Annuity value declines with 'health-care shocks'

Focus

Full time employment: Posting here.
Joined
Oct 10, 2009
Messages
640
This post in the Nerd's Eye View blog (new to me) brings up some interesting points if you're pondering an annuity. In a nutshell:

The Reichling/Smetters research represents a significant breakthrough, in that it shows why even a rational (but somewhat risk-averse) investor would choose not to annuitize, even if there is no bequest motive and the sole goal is to fund retirement, due to a combination of the illiquidity of the contract and the fact that its implicit value declines in the face of health care shocks when the need for money actually rises.
 
Just scanning the paper, it seems that "health care shocks" = need for long term care. They assume that most people will not buy LTC insurance. So, it's not surprising that they would conclude that most people should hold liquid assets rather than annuitize.

That may be accurate, but if that's the core finding, their abstract should have been worded differently. They should have said "If people can't/don't insure against LTC costs, then it's rational to avoid annuities and keep cash."
 
I jumped to the paper and didn't read the article. Going back to the article, the last paragraph seems like a good summary
the bottom line is that the Reichling/Smetters study represents a significant new connection between the academic research on immediate annuitization and what financial planning practitioners observe in the real world - that people like to maintain liquidity and reserves against the unexpected risks of life (such as health shocks),
 
the bottom line is that the Reichling/Smetters study represents a significant new connection between the academic research on immediate annuitization and what financial planning practitioners observe in the real world - that people like to maintain liquidity and reserves against the unexpected risks of life (such as health shocks),
So I'm not the only one who rejects the idea of turning over to an insurance company a big chunk of what took me 40+ years to save up? :cool:
 
So I'm not the only one who rejects the idea of turning over to an insurance company a big chunk of what took me 40+ years to save up? :cool:

The insurance company loves you and wants you to be happy.
 
So I'm not the only one who rejects the idea of turning over to an insurance company a big chunk of what took me 40+ years to save up? :cool:

Yep.
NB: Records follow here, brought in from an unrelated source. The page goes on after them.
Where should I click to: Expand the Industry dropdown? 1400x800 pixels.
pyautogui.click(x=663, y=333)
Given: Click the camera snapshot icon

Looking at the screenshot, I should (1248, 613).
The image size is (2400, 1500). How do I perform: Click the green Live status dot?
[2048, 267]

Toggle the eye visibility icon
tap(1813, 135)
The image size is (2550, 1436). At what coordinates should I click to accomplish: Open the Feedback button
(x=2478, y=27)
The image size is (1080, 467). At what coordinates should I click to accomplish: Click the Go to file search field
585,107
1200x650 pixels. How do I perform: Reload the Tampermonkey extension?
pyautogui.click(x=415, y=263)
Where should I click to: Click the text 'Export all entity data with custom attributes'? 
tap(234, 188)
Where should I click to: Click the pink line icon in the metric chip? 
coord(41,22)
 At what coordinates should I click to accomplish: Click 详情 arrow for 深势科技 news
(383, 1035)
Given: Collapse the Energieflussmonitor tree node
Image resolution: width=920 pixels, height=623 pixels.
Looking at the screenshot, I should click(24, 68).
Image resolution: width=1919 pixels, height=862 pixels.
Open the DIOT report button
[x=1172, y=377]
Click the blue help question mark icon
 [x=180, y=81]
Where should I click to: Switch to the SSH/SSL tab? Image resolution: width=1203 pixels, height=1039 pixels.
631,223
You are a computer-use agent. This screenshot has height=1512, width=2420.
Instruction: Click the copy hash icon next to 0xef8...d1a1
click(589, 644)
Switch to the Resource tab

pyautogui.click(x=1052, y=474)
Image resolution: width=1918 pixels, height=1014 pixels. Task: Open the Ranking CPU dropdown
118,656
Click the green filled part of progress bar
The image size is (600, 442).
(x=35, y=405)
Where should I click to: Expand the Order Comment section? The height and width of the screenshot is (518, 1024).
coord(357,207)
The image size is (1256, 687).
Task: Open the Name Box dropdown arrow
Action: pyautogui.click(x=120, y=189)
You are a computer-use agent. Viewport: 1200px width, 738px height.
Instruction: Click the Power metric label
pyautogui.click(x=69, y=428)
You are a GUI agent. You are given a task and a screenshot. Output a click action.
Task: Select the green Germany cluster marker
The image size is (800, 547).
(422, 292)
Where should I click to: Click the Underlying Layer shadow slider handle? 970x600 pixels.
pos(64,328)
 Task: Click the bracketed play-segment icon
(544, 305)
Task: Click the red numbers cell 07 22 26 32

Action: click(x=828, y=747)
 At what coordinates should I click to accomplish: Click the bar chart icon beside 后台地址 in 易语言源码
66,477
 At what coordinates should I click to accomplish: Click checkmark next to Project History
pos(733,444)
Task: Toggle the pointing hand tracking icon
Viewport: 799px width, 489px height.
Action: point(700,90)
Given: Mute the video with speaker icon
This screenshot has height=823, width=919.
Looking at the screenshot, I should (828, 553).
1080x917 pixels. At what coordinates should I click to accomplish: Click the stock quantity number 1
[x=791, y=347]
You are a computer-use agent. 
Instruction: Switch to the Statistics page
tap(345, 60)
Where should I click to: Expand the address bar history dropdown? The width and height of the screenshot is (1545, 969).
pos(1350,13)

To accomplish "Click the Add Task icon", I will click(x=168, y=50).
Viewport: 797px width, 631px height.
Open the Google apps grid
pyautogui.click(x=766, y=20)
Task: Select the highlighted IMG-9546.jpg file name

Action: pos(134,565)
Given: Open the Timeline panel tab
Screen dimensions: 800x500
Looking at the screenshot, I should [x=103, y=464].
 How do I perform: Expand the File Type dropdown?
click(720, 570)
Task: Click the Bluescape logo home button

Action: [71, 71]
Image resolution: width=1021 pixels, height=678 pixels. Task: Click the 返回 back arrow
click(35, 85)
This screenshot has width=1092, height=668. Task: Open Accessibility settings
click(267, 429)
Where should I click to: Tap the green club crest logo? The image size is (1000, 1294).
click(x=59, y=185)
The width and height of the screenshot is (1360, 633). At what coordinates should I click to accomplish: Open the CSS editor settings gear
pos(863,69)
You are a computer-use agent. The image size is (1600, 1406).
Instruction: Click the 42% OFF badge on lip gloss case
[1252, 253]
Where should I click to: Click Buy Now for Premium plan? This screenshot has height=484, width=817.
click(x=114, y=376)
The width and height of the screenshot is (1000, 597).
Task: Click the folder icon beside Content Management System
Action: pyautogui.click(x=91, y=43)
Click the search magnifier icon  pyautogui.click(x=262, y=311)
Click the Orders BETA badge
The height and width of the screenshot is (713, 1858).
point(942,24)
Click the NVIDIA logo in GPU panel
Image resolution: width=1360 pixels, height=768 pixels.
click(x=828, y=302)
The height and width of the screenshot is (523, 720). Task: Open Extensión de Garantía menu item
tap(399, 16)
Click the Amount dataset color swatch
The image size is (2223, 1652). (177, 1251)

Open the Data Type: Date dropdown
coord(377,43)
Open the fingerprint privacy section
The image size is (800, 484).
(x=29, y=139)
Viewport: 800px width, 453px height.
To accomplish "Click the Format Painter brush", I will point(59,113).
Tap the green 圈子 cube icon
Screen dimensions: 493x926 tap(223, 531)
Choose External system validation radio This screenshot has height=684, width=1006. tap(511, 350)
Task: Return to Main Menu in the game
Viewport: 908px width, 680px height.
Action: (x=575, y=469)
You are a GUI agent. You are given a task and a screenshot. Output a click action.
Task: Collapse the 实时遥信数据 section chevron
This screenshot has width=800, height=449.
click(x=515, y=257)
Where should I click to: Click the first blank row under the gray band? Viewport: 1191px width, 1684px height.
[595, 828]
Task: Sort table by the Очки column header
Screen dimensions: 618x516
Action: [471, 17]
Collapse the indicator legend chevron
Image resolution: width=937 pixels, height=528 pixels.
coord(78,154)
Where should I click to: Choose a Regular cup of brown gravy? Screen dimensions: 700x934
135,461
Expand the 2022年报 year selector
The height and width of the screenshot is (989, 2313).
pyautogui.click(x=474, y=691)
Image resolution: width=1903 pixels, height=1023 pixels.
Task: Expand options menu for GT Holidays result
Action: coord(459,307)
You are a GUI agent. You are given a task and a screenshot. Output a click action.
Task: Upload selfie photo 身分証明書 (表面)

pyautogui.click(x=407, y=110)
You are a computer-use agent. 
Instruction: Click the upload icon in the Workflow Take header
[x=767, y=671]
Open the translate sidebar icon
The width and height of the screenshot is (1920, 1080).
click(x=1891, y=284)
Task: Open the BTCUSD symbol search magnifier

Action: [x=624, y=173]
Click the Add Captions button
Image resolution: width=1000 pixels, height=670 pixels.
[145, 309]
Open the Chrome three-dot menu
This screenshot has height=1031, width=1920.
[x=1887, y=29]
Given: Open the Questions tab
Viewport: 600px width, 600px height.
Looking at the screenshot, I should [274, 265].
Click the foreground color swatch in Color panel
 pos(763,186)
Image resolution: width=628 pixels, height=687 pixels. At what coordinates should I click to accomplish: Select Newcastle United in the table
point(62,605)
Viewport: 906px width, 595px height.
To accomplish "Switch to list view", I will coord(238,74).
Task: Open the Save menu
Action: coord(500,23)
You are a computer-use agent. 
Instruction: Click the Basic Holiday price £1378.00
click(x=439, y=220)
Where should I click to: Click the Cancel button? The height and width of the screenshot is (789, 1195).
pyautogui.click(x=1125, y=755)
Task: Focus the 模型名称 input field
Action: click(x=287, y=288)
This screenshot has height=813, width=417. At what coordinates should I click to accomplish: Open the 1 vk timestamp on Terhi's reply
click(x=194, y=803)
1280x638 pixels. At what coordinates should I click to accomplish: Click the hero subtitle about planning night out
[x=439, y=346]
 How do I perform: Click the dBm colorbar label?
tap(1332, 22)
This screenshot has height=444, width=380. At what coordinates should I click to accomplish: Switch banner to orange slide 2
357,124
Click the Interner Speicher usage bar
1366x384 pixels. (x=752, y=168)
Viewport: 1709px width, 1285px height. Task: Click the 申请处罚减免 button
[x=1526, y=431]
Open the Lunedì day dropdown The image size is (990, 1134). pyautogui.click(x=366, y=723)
And, it seems you're rational too, as the article goes on to say...

"...and that in such a world for retirees in particular, immediate annuities may actually be one of the least effective solutions to address such concerns, due to the fact that their value is adversely correlated to the very health shocks against which retirees are trying to protect. Accordingly, the reality may be that the low use of immediate annuities is not a behavioral fallacy or due to a lack of consumer education, but simply an entirely rational way to handle the uncertainties of future changes in life and health."

So, you've still got a wad of $$$ and you're rationale. I'd say that makes this a banner day.